WHAT IS NEEDED =
Examine the data below and state how many lines contain "Task", offering no other words.
START EXTRACTED INFORMATION
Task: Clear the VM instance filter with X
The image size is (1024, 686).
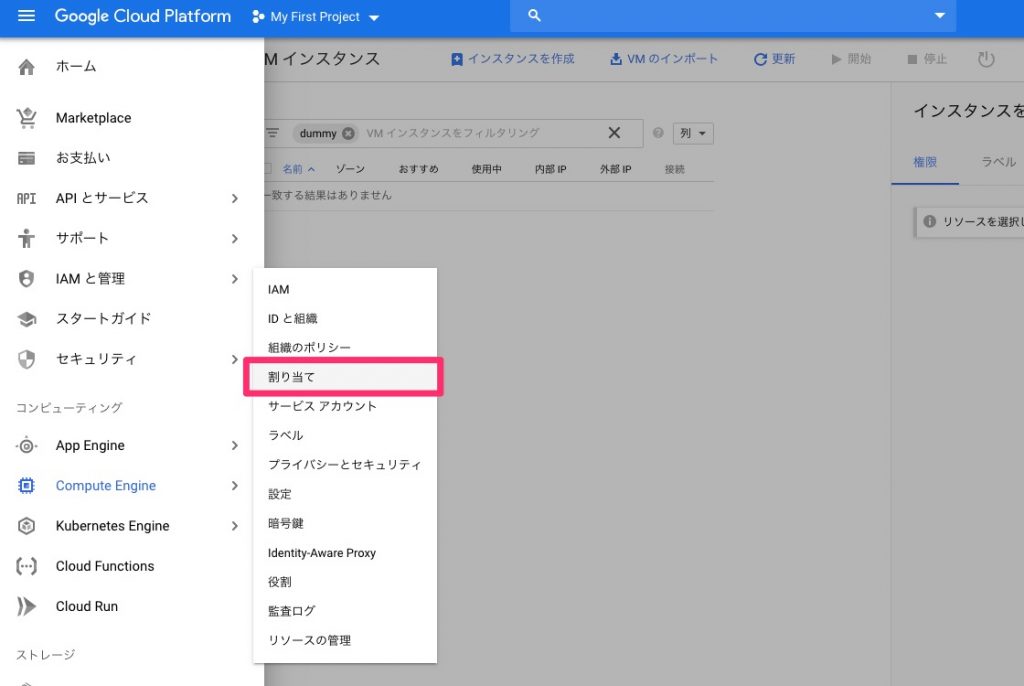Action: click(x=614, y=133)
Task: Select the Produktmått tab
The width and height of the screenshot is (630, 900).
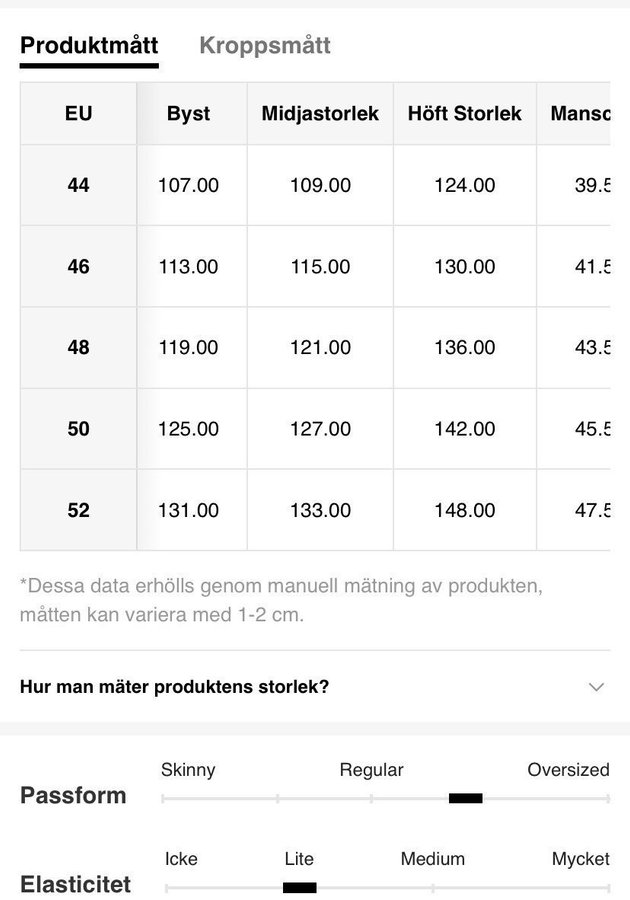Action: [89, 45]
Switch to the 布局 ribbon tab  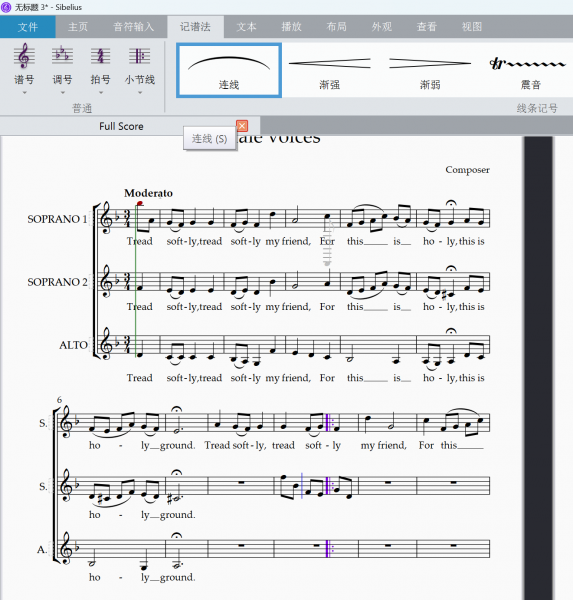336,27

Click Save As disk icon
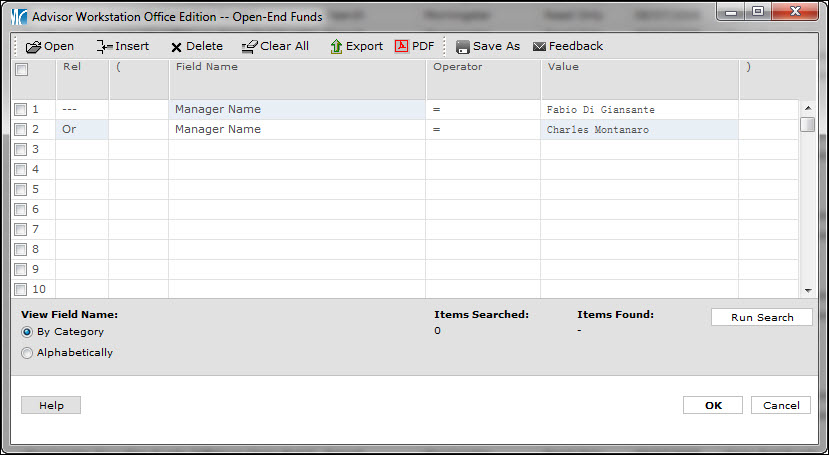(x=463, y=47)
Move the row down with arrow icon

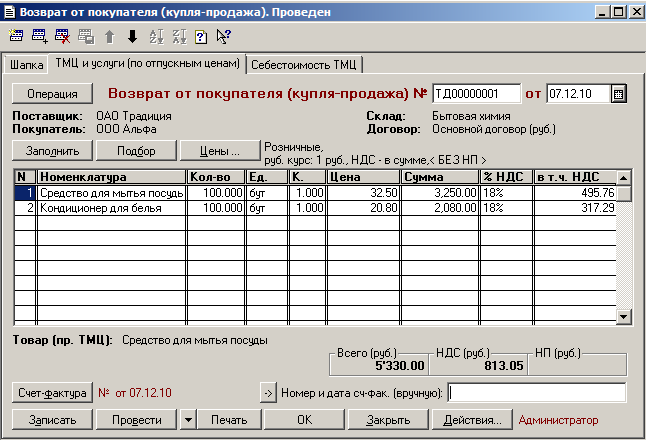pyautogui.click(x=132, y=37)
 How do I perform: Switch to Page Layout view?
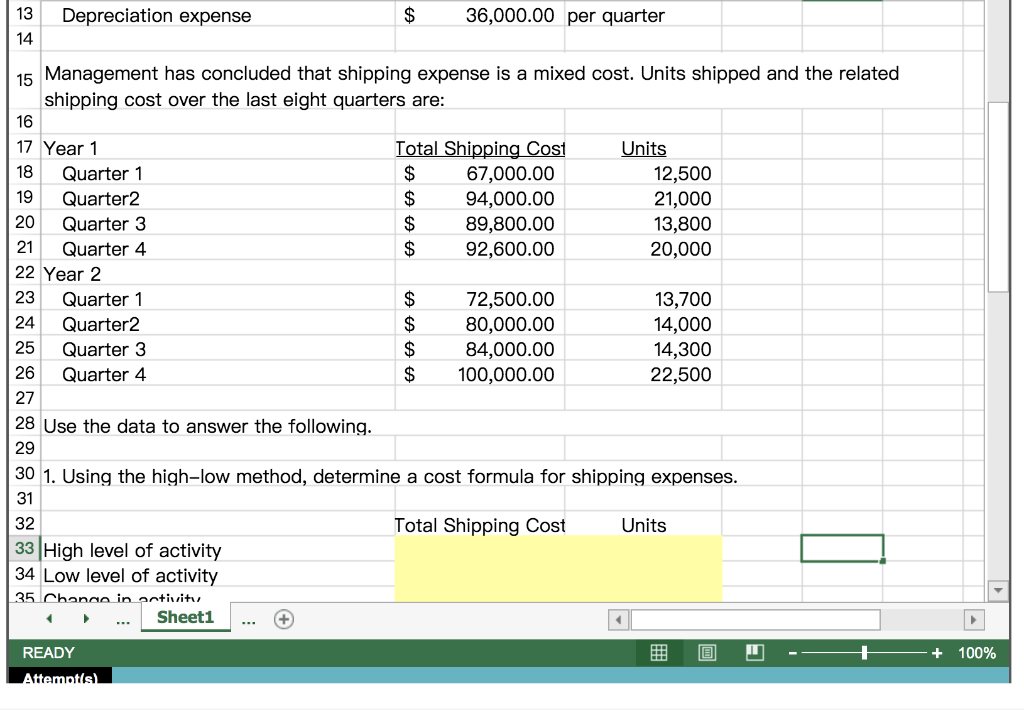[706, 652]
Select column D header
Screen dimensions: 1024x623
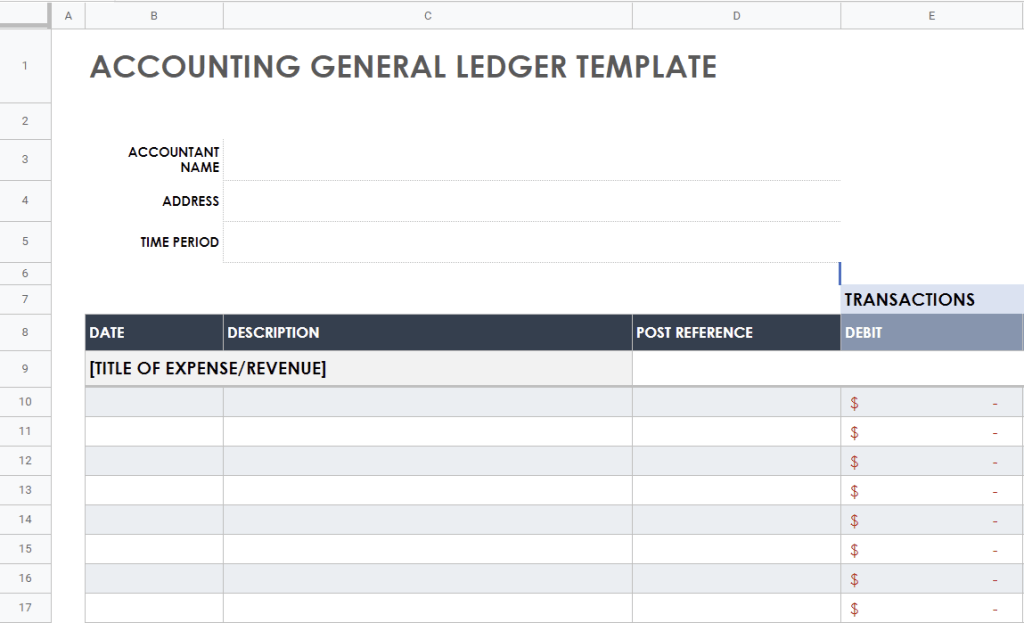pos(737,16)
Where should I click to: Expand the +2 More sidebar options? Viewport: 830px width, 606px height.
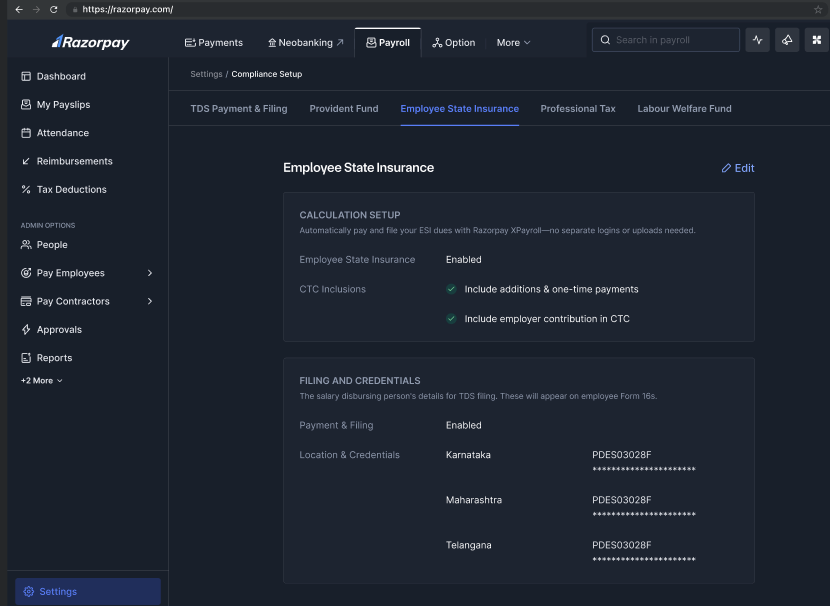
END EXTRACTED INFORMATION
ANSWER AREA =
2